We excluded reports:
- Published before 1996 (the year of the first version of ICH GCP Guidance, E6[R1]23);
- About quality assurance only in the context of intervention fidelity24 or ‘rater differences’25 for subjective trial outcome measures;
- About ‘data monitoring’ in general, for example data monitoring committees, unless including methods for assessing site conduct;
- About ‘monitoring’ in any sense other than the GCP sense, e.g. clinical monitoring;
- Focusing only on trial recruitment;
- About more efficient alternatives to standard on-site activity, for example remote source data verification;
- About site selection during trial setup;
- Featuring only opinions, or lacking enough detail allowing theoretical reproduction of methods;
- Reviewing methods presented elsewhere without any new, original methods.
Information sources and search strategies
1. Database searches
We designed search strategies for the following databases:
- PubMed
- Embase (Ovid)
- Medline (Ovid)
- Web of Science (Clarivate Analytics)
- Cinahl
- Cochrane Central
- Scopus
Full database searches took place on 23 October 2017 (run and extracted by WC). The search strategy for Medline is given in Supplementary Information. We developed our search strategy following review of systematic reviews in this area1,26 to identify relevant search terms. We developed the final list through an iterative process in September and October 2017. The final search term combined searches around two concepts: clinical trials (using terms based on those used in a previous systematic review of monitoring methods26) and targeted or risk-based clinical trial monitoring. Search terms were modified as required to suit the database being used. No database filters were applied.

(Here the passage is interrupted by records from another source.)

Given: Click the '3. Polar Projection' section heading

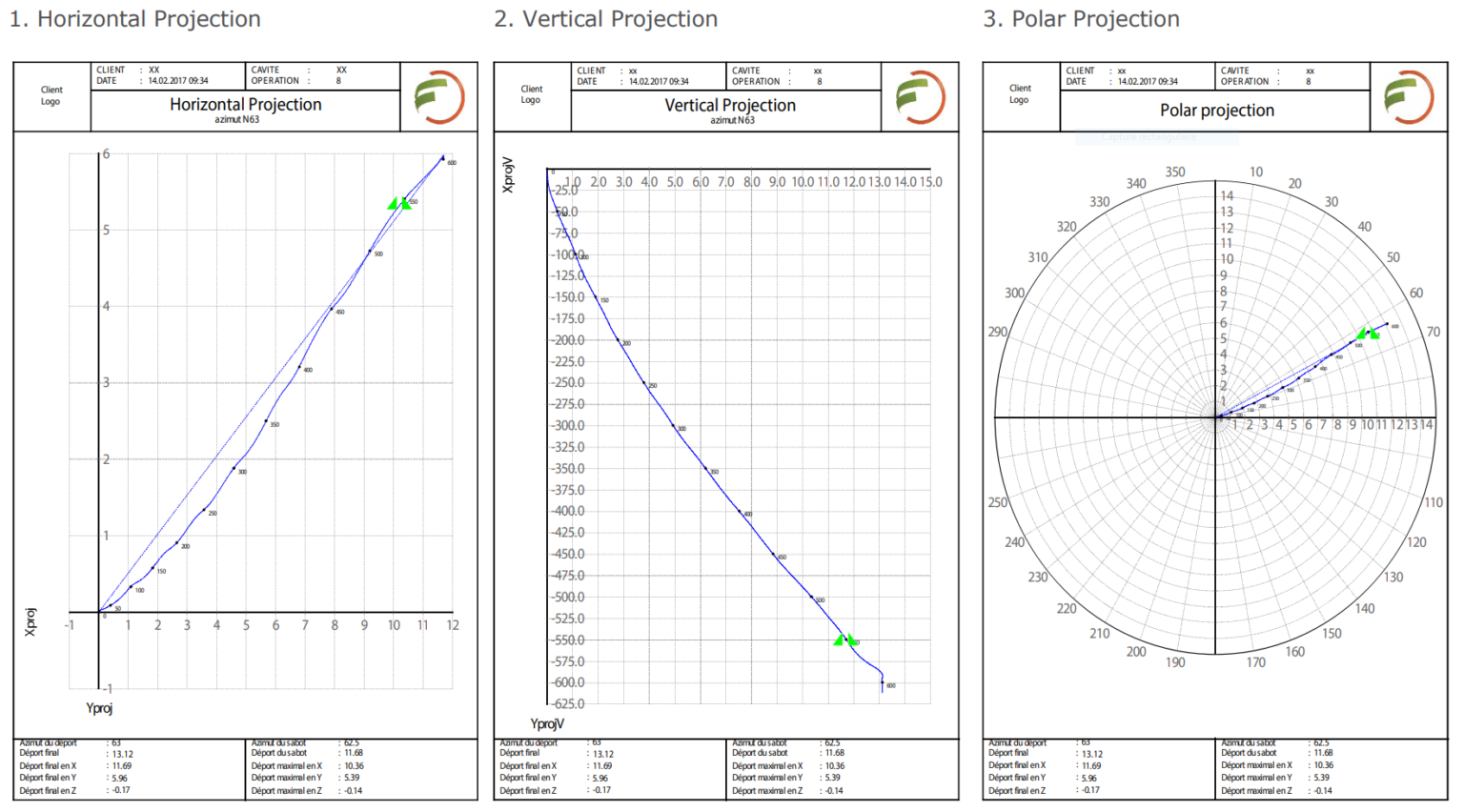Looking at the screenshot, I should pyautogui.click(x=1082, y=19).
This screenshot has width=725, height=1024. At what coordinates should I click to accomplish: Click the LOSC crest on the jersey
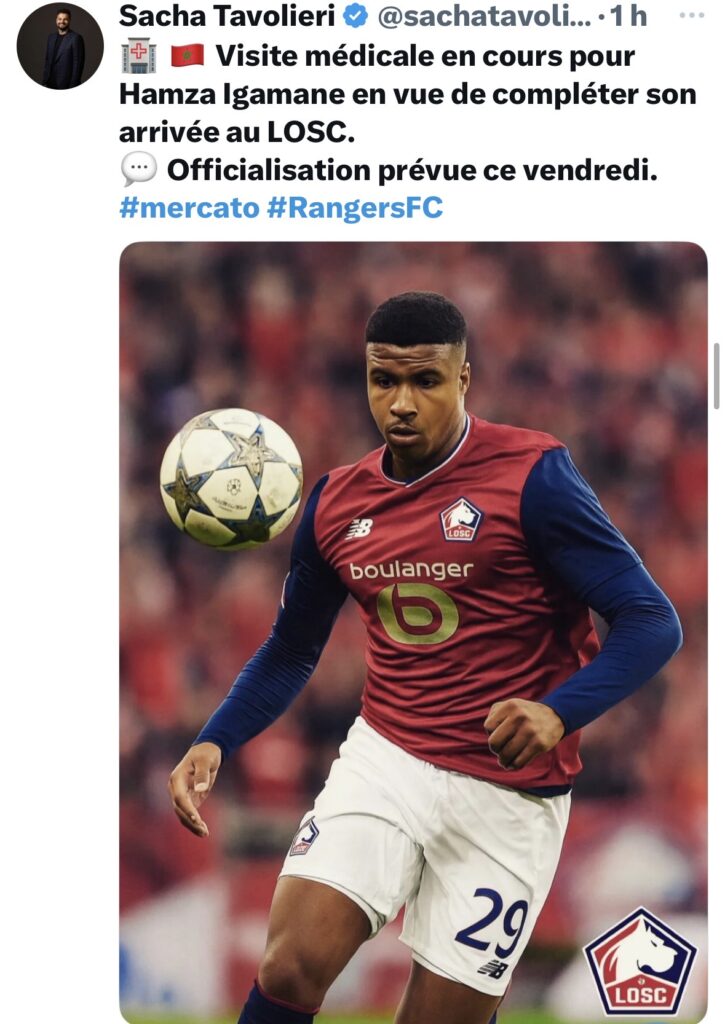tap(460, 520)
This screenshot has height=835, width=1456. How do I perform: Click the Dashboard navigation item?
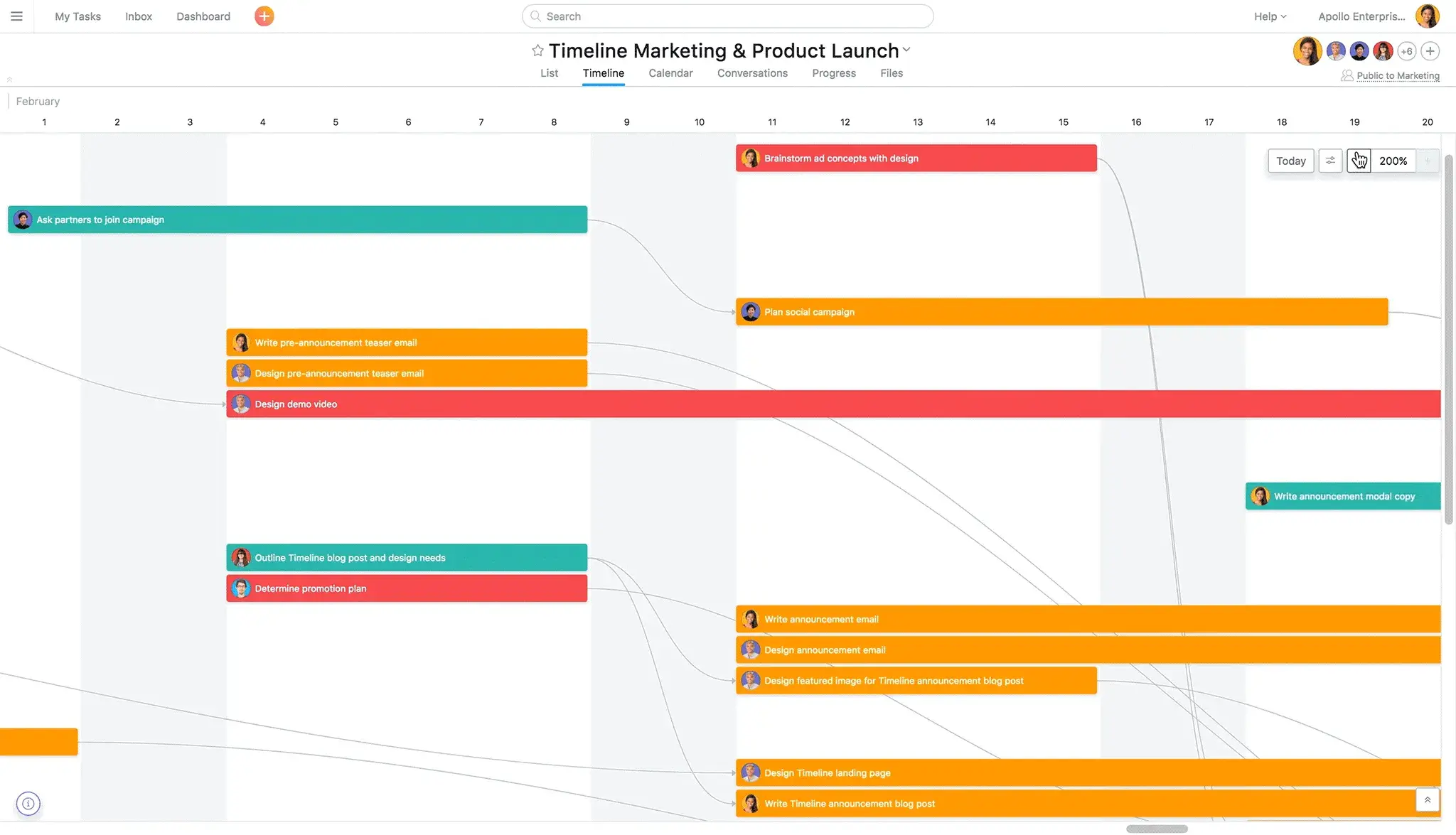[x=204, y=16]
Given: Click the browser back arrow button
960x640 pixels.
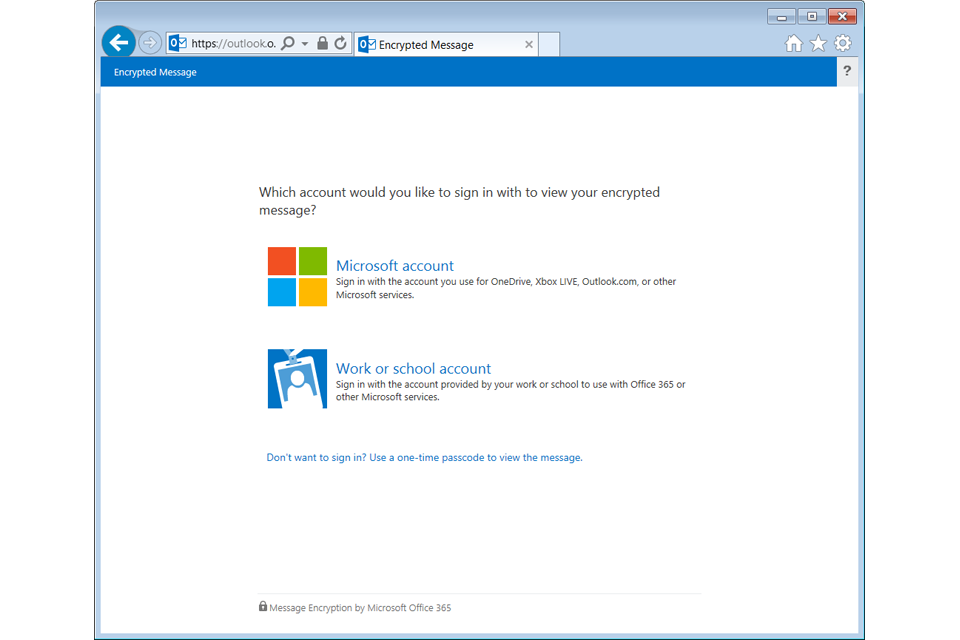Looking at the screenshot, I should [119, 42].

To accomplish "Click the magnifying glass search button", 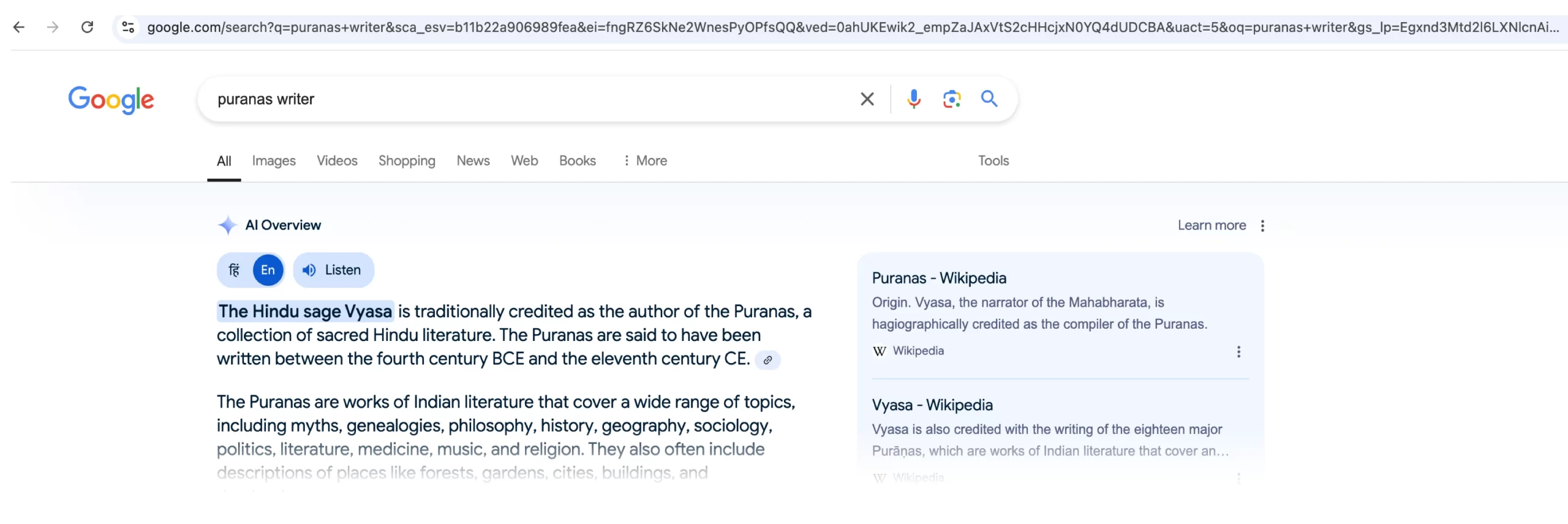I will point(989,99).
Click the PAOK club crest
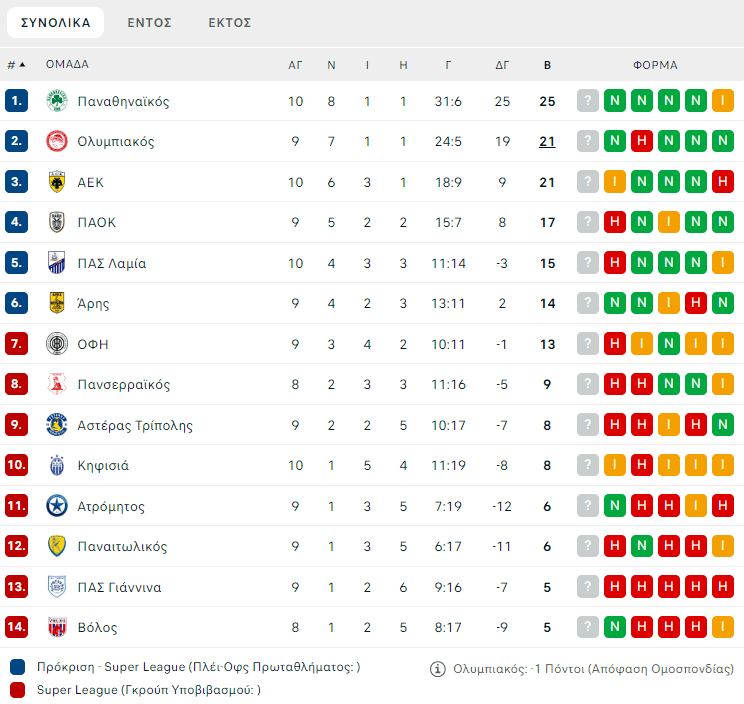Screen dimensions: 744x704 click(x=56, y=222)
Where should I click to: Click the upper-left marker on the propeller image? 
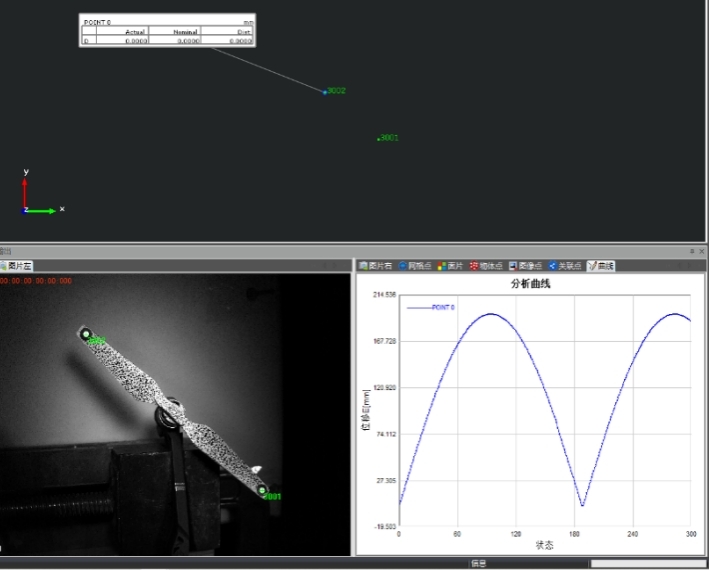click(86, 334)
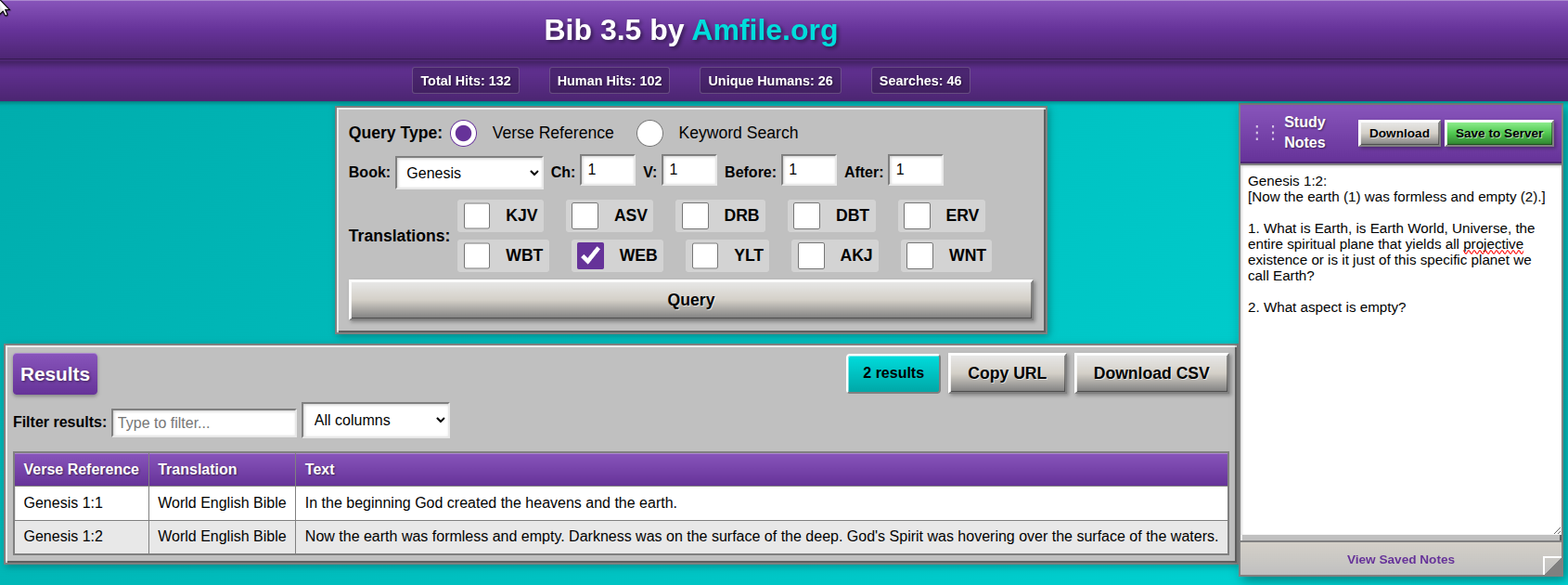Screen dimensions: 1568x585
Task: Focus the Type to filter input field
Action: pyautogui.click(x=204, y=422)
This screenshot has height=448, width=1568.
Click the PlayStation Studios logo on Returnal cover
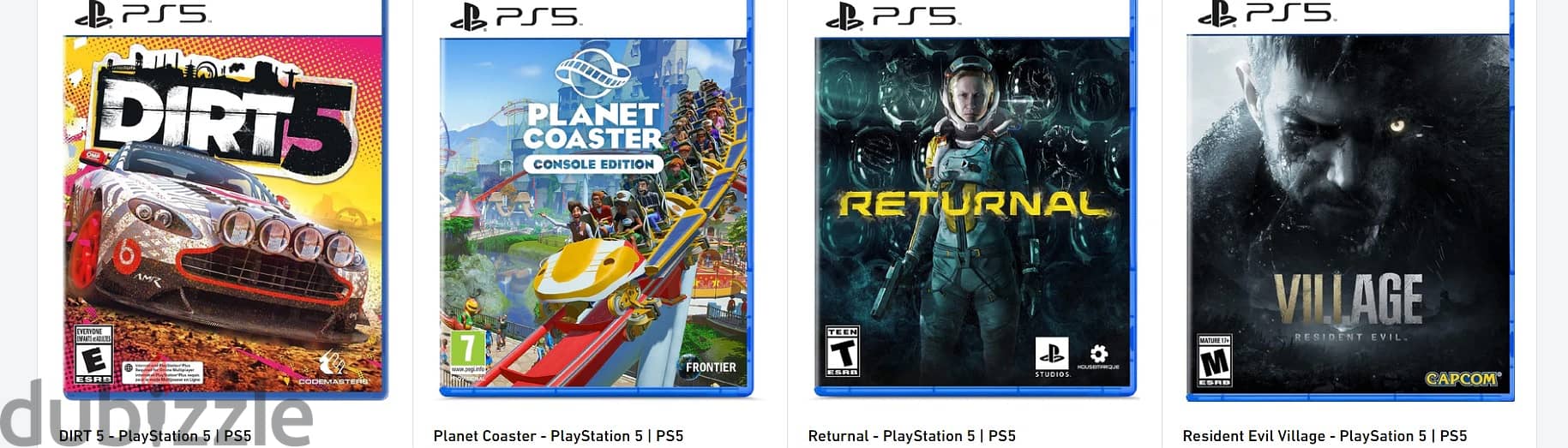[x=1052, y=357]
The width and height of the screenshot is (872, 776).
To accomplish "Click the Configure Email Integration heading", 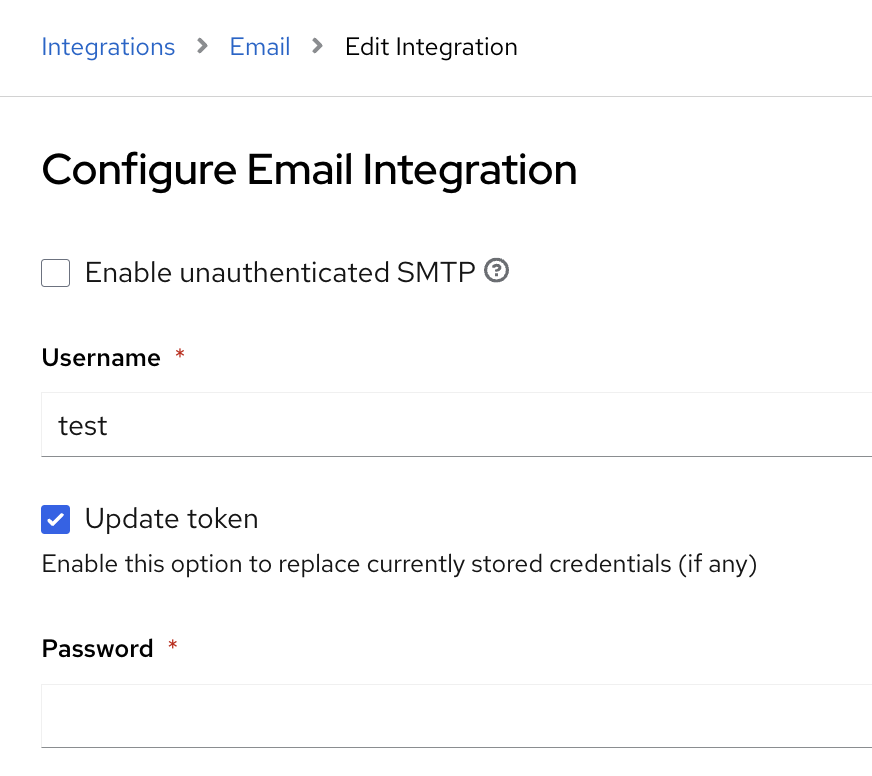I will 309,170.
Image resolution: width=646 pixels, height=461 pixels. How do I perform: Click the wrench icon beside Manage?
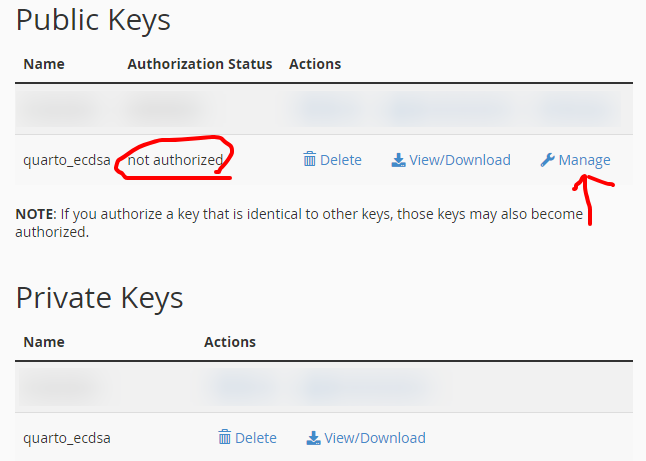(x=547, y=160)
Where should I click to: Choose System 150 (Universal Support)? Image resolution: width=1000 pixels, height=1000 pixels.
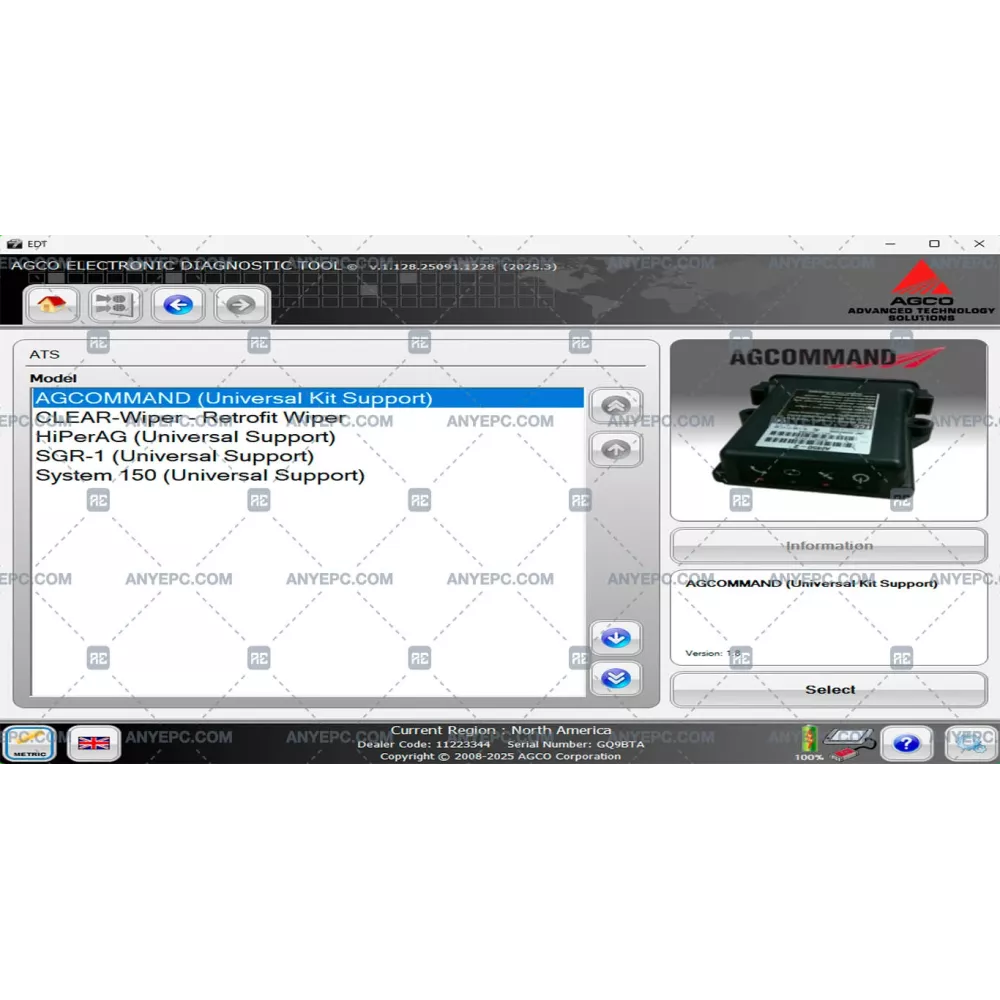[x=200, y=475]
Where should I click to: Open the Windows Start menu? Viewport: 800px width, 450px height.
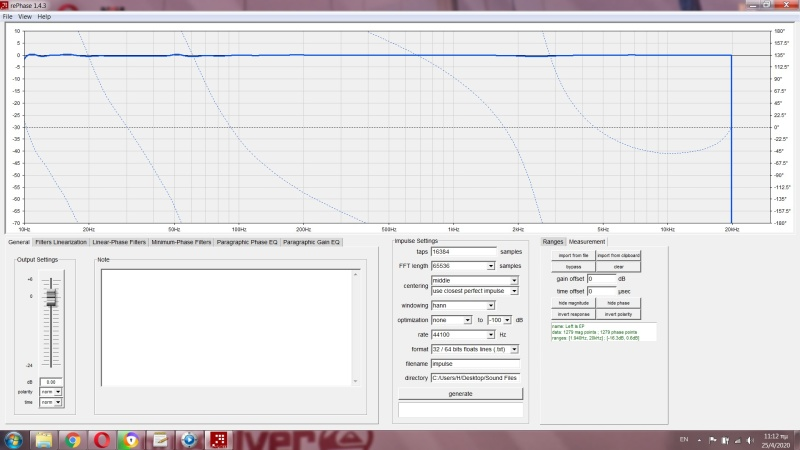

Both reviewers (WC, CH) imported results from the seven databases into reference management software and used in-built tools to remove duplicate entries. Both reviewers carried out initial title and abstract screening for relevant reports, producing an initial shortlist of potential papers. These were reduced through review and discussion to a final list of relevant reports for full-text review. We reviewed and discussed these, using full-text reports where possible, to agree a final list of relevant reports. Throughout the process, SS acted as third reviewer where required.
In order to ensure our results were current, this element of the search strategy was repeated on 28 August 2018. WC ran the searches and conducted the title and abstract screening. A shortlist of potentially relevant reports was shared with SS and CH; SS and WC agreed a final list of additional relevant reports from this repeated search.
2. Conference abstracts
We searched for relevant conference abstracts from the first four International Clinical Trials Methodology Conferences (occurring between 2011 and 2017) and all annual meetings of the Society for Clinical Trials since 1996 (initial searches completed on 8 December 2017).
Our methods to search conference abstracts varied depending on the year and the conference: we used website search functions where available and manual PDF searches otherwise. Keywords used for the conference abstract search were based on the key database search strategy terms. These were: ‘monitor’, ‘supervision’, ‘oversight’, ‘risk’, ‘performance’, ‘metric’, ‘quality’, ‘fraud’, ‘fabrication’, and ‘error’.
Both WC and CH performed the abstract searches. This produced an initial shortlist of potentially relevant abstracts. A final list was agreed through discussion, with SS acting as third reviewer where required.
3. Internet searches
We conducted structured searches through Google internet search engine (searches carried out 15-19 December 2017).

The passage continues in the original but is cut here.